_The task_: Copy the following lines verbatim, from the first to the last, without altering anything.

(Records for locating described items)

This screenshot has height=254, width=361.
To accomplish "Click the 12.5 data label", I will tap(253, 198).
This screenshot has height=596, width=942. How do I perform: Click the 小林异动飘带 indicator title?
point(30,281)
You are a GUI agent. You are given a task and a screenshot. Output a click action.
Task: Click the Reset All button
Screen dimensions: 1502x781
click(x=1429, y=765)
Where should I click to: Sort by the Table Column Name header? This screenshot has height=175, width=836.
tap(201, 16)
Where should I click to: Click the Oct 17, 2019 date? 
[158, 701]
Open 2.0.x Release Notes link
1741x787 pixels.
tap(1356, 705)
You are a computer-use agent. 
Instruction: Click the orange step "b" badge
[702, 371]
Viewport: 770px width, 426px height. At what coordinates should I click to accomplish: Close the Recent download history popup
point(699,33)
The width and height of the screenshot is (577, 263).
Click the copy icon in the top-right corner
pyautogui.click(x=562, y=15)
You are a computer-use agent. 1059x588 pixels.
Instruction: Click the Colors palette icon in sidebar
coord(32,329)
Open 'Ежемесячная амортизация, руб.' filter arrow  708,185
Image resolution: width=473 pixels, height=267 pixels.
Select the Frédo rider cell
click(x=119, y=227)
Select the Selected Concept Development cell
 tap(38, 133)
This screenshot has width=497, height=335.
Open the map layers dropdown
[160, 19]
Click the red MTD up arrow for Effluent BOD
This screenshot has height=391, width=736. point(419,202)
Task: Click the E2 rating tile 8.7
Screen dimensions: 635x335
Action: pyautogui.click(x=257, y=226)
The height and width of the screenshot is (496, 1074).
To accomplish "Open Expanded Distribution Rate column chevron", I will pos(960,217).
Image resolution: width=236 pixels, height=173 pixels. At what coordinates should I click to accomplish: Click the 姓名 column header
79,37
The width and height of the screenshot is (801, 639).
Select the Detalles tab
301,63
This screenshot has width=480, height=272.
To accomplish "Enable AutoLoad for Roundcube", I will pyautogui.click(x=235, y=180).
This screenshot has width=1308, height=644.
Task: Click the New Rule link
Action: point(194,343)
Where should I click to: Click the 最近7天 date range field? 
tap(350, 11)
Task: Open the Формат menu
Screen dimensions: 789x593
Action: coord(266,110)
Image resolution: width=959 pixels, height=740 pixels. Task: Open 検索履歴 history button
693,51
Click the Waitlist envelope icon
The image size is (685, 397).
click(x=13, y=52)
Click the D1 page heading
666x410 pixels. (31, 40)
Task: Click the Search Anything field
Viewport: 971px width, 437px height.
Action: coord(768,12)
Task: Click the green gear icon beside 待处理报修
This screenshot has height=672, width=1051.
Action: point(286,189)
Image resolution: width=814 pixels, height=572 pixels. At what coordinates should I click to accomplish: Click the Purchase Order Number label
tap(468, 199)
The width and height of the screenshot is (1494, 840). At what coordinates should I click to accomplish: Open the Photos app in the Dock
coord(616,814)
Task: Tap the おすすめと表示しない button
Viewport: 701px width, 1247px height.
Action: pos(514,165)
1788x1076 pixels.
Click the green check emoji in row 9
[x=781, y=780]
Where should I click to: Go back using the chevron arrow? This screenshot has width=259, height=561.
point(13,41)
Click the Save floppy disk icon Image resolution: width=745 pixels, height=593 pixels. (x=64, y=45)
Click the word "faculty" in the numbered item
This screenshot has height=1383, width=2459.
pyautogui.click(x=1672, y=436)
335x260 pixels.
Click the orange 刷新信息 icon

_Result_:
This screenshot has height=254, width=361.
To accomplish "Click the 12.5 data label", I will tap(253, 198).
This screenshot has height=596, width=942. How do I perform: Click the 小林异动飘带 indicator title?
point(30,281)
You are a GUI agent. You are given a task and a screenshot. Output a click action.
Task: Click the Reset All button
Screen dimensions: 1502x781
click(x=1429, y=765)
Where should I click to: Sort by the Table Column Name header? This screenshot has height=175, width=836.
tap(201, 16)
Where should I click to: Click the Oct 17, 2019 date? 
[158, 701]
Open 2.0.x Release Notes link
1741x787 pixels.
tap(1356, 705)
You are a computer-use agent. 
Instruction: Click the orange step "b" badge
[702, 371]
Viewport: 770px width, 426px height. At what coordinates should I click to accomplish: Close the Recent download history popup
point(699,33)
The width and height of the screenshot is (577, 263).
Click the copy icon in the top-right corner
pyautogui.click(x=562, y=15)
You are a computer-use agent. 1059x588 pixels.
Instruction: Click the Colors palette icon in sidebar
coord(32,329)
Open 'Ежемесячная амортизация, руб.' filter arrow  708,185
Image resolution: width=473 pixels, height=267 pixels.
Select the Frédo rider cell
click(x=119, y=227)
Select the Selected Concept Development cell
 tap(38, 133)
This screenshot has width=497, height=335.
Open the map layers dropdown
[160, 19]
Click the red MTD up arrow for Effluent BOD
This screenshot has height=391, width=736. point(419,202)
Task: Click the E2 rating tile 8.7
Screen dimensions: 635x335
Action: pyautogui.click(x=257, y=226)
The height and width of the screenshot is (496, 1074).
To accomplish "Open Expanded Distribution Rate column chevron", I will pos(960,217).
Image resolution: width=236 pixels, height=173 pixels. At what coordinates should I click to accomplish: Click the 姓名 column header
79,37
The width and height of the screenshot is (801, 639).
Select the Detalles tab
301,63
This screenshot has width=480, height=272.
To accomplish "Enable AutoLoad for Roundcube", I will pyautogui.click(x=235, y=180).
This screenshot has width=1308, height=644.
Task: Click the New Rule link
Action: point(194,343)
Where should I click to: Click the 最近7天 date range field? 
tap(350, 11)
Task: Open the Формат menu
Screen dimensions: 789x593
Action: coord(266,110)
Image resolution: width=959 pixels, height=740 pixels. Task: Open 検索履歴 history button
693,51
Click the Waitlist envelope icon
The image size is (685, 397).
click(x=13, y=52)
Click the D1 page heading
666x410 pixels. (31, 40)
Task: Click the Search Anything field
Viewport: 971px width, 437px height.
Action: coord(768,12)
Task: Click the green gear icon beside 待处理报修
This screenshot has height=672, width=1051.
Action: point(286,189)
Image resolution: width=814 pixels, height=572 pixels. At what coordinates should I click to accomplish: Click the Purchase Order Number label
tap(468, 199)
The width and height of the screenshot is (1494, 840). At what coordinates should I click to accomplish: Open the Photos app in the Dock
coord(616,814)
Task: Tap the おすすめと表示しない button
Viewport: 701px width, 1247px height.
Action: pos(514,165)
1788x1076 pixels.
Click the green check emoji in row 9
[x=781, y=780]
Where should I click to: Go back using the chevron arrow? This screenshot has width=259, height=561.
point(13,41)
Click the Save floppy disk icon Image resolution: width=745 pixels, height=593 pixels. (x=64, y=45)
Click the word "faculty" in the numbered item
This screenshot has height=1383, width=2459.
pyautogui.click(x=1672, y=436)
335x260 pixels.
Click the orange 刷新信息 icon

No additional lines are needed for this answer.